## Consegna a
Estrai dai record le righe che partono da quella con "Image resolution: width=1456" e arrivano fino a quella con "Image resolution: width=1200", comprese entrambe, e riportale tali e quali.

## Testo fornito
* * * * * * * * *

La vera ossessione del Principe erano comunque i posteri: Per anni ha pensato a come poteva stupirci, a come poteva entrare nella storia con un ruolo da protagonista ed è nato così quel capolavoro di arte ermetica che è la Cappella di Sansevero, i lavori, che prosciugarono le casse di famiglia e portarono cospicui debiti (tanto da costringere il Principe ad affittare alcune stanze del suo palazzo ad uso di bisca clandestina 

TARGA POSTA FUORI AL PALAZZO SANSEVERO

motivo per cui venne addirittura arrestato e rinchiuso per alcuni mesi nel carcere di Gaeta), resero la piccola chiesa, con i suoi influssi massonici e le sue allegorie, un capolavoro del barocco napoletano cui parteciparono i maggiori nomi dell’arte dell’epoca. Nel 1750, quando la massoneria fece capolino a Napoli, don Raimondo decidesse di farne parte e non stupisce nemmeno che, visto il prestigio di cui godeva, i «fratelli» lo avessero nominato Gran Maestro di tutto il Regno. La suggestione occultistica e alchimistica, introdotta dal filone scozzese nella struttura razionalistica della massoneria di tipo inglese, faceva molta presa sulla nobiltà e sulla borghesia e il Principe seppe sfruttarla tanto bene che ben presto nella sola Napoli si contarono un migliaio di «fratelli» suddivisi in diverse logge.

* * * * * * * * *

## Consegna b
Riscrivi il brano sul Principe di Sansevero partendo dalle parole "TARGA POSTA FUORI" e fermandoti dopo "in diverse logge.", con "Capua" al posto di "Gaeta".

* * * * * * * * *

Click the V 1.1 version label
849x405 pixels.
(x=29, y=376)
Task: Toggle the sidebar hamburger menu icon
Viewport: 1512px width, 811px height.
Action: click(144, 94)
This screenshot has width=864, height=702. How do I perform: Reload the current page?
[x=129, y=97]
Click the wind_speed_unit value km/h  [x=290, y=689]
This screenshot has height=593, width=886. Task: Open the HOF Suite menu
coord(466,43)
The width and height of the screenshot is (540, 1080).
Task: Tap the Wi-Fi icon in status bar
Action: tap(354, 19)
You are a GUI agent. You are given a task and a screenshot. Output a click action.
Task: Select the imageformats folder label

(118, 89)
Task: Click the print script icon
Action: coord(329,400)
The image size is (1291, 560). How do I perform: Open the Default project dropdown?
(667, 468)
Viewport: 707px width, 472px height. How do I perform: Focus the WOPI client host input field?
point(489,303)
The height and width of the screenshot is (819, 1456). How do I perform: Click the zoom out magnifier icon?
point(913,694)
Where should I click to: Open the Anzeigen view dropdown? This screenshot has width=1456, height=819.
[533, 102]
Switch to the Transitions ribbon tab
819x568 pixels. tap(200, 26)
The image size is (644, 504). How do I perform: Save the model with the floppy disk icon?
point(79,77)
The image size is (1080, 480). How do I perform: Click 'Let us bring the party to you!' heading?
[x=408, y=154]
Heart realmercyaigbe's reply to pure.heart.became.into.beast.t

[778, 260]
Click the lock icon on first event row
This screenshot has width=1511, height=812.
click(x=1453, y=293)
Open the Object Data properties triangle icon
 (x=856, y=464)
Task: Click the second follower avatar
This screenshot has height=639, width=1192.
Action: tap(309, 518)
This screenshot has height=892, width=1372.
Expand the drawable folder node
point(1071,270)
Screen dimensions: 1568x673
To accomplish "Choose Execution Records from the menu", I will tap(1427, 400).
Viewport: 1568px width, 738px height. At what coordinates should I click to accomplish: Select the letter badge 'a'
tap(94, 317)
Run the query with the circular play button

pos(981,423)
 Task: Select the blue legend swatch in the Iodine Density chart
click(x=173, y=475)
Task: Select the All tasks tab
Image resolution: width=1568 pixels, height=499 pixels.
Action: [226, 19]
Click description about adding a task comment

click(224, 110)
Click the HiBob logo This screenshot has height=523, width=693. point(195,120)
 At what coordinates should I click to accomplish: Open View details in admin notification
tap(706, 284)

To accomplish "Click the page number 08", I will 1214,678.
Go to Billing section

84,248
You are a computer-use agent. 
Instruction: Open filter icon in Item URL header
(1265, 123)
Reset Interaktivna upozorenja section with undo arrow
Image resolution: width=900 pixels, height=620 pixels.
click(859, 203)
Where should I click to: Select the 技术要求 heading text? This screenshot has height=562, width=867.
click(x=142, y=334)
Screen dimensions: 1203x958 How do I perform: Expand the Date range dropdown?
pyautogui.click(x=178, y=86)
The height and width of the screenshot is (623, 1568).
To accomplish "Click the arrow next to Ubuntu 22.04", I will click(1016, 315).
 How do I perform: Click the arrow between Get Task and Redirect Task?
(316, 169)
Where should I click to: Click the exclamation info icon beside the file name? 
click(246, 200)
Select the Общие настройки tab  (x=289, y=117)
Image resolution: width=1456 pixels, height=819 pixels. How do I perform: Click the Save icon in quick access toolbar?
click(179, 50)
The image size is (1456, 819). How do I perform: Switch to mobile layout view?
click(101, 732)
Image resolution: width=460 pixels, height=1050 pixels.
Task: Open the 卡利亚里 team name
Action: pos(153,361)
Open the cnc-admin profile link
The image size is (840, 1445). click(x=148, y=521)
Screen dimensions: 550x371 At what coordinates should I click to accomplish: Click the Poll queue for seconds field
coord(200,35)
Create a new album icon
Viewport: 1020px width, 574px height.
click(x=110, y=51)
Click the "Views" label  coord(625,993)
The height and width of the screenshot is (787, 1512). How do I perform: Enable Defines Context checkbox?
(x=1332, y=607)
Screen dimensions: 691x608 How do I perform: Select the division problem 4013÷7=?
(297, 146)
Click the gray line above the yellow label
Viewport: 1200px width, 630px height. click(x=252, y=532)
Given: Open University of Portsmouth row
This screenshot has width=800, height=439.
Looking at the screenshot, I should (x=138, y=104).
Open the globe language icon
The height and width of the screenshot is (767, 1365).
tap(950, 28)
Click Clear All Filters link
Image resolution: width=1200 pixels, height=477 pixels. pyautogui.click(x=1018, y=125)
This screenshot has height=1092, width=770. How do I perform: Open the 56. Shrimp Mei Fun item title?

* * * * * * * * *

## Risposta a
Image resolution: width=1456 pixels, height=819 pixels. How do I perform: Click the Save icon in quick access toolbar?
click(179, 50)
The image size is (1456, 819). How do I perform: Switch to mobile layout view?
click(101, 732)
Image resolution: width=460 pixels, height=1050 pixels.
Task: Open the 卡利亚里 team name
Action: pos(153,361)
Open the cnc-admin profile link
The image size is (840, 1445). click(x=148, y=521)
Screen dimensions: 550x371 At what coordinates should I click to accomplish: Click the Poll queue for seconds field
coord(200,35)
Create a new album icon
Viewport: 1020px width, 574px height.
click(x=110, y=51)
Click the "Views" label  coord(625,993)
The height and width of the screenshot is (787, 1512). How do I perform: Enable Defines Context checkbox?
(x=1332, y=607)
Screen dimensions: 691x608 How do I perform: Select the division problem 4013÷7=?
(297, 146)
Click the gray line above the yellow label
Viewport: 1200px width, 630px height. click(x=252, y=532)
Given: Open University of Portsmouth row
This screenshot has width=800, height=439.
Looking at the screenshot, I should (x=138, y=104).
Open the globe language icon
The height and width of the screenshot is (767, 1365).
tap(950, 28)
Click Clear All Filters link
Image resolution: width=1200 pixels, height=477 pixels. pyautogui.click(x=1018, y=125)

## Risposta b
TARGA POSTA FUORI AL PALAZZO SANSEVERO

motivo per cui venne addirittura arrestato e rinchiuso per alcuni mesi nel carcere di Capua), resero la piccola chiesa, con i suoi influssi massonici e le sue allegorie, un capolavoro del barocco napoletano cui parteciparono i maggiori nomi dell’arte dell’epoca. Nel 1750, quando la massoneria fece capolino a Napoli, don Raimondo decidesse di farne parte e non stupisce nemmeno che, visto il prestigio di cui godeva, i «fratelli» lo avessero nominato Gran Maestro di tutto il Regno. La suggestione occultistica e alchimistica, introdotta dal filone scozzese nella struttura razionalistica della massoneria di tipo inglese, faceva molta presa sulla nobiltà e sulla borghesia e il Principe seppe sfruttarla tanto bene che ben presto nella sola Napoli si contarono un migliaio di «fratelli» suddivisi in diverse logge.